- INPUT DATA:
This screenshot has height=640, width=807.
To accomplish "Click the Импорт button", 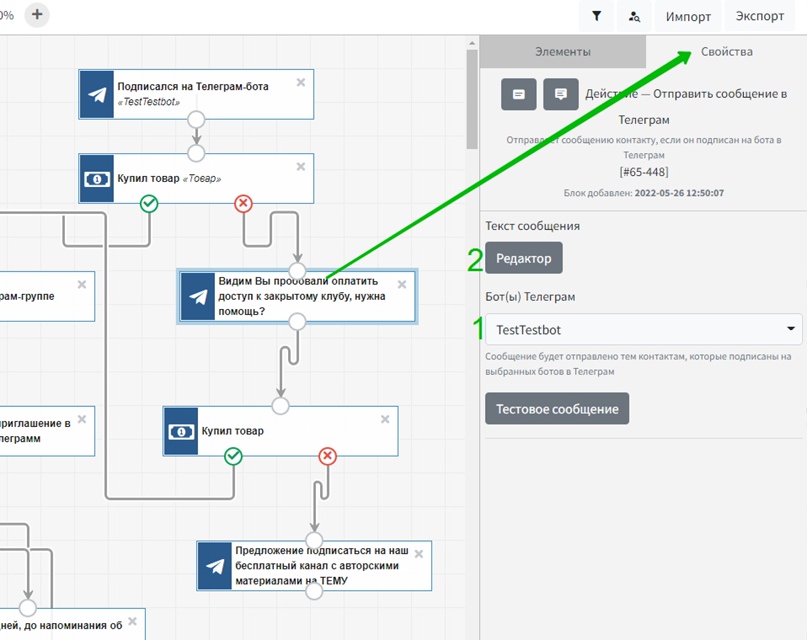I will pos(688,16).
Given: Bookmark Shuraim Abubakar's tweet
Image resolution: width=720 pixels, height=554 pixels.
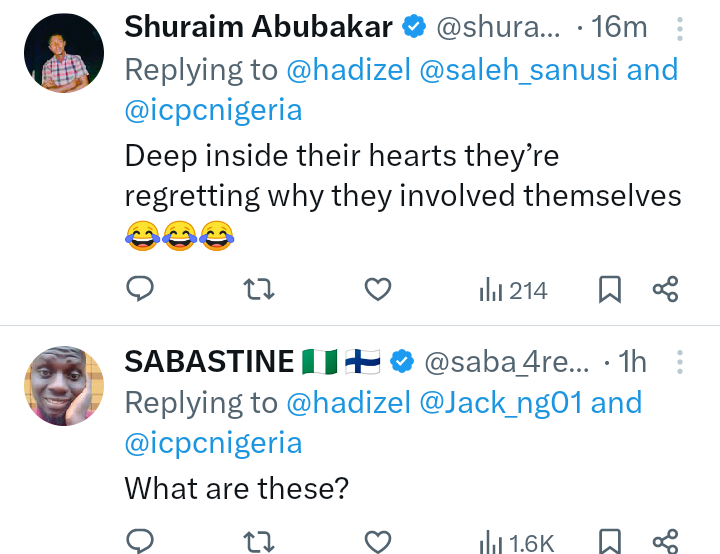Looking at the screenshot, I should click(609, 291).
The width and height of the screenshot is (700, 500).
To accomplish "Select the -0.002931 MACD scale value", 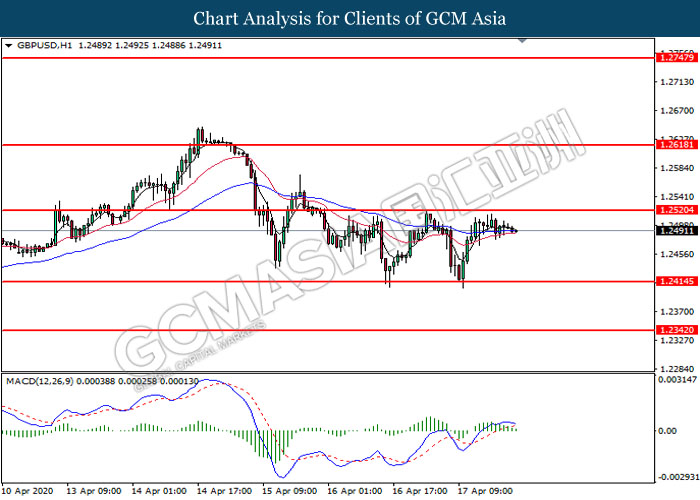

- EXERCISE OBJECTIVE: The expected output is the run of lines from the one containing "Image resolution: width=720" to the last line of the listing above, both included, word for word and free of pictures.

- RESPONSE BELOW:
Image resolution: width=720 pixels, height=554 pixels.
Looking at the screenshot, I should click(609, 291).
The width and height of the screenshot is (700, 500).
To accomplish "Select the -0.002931 MACD scale value", 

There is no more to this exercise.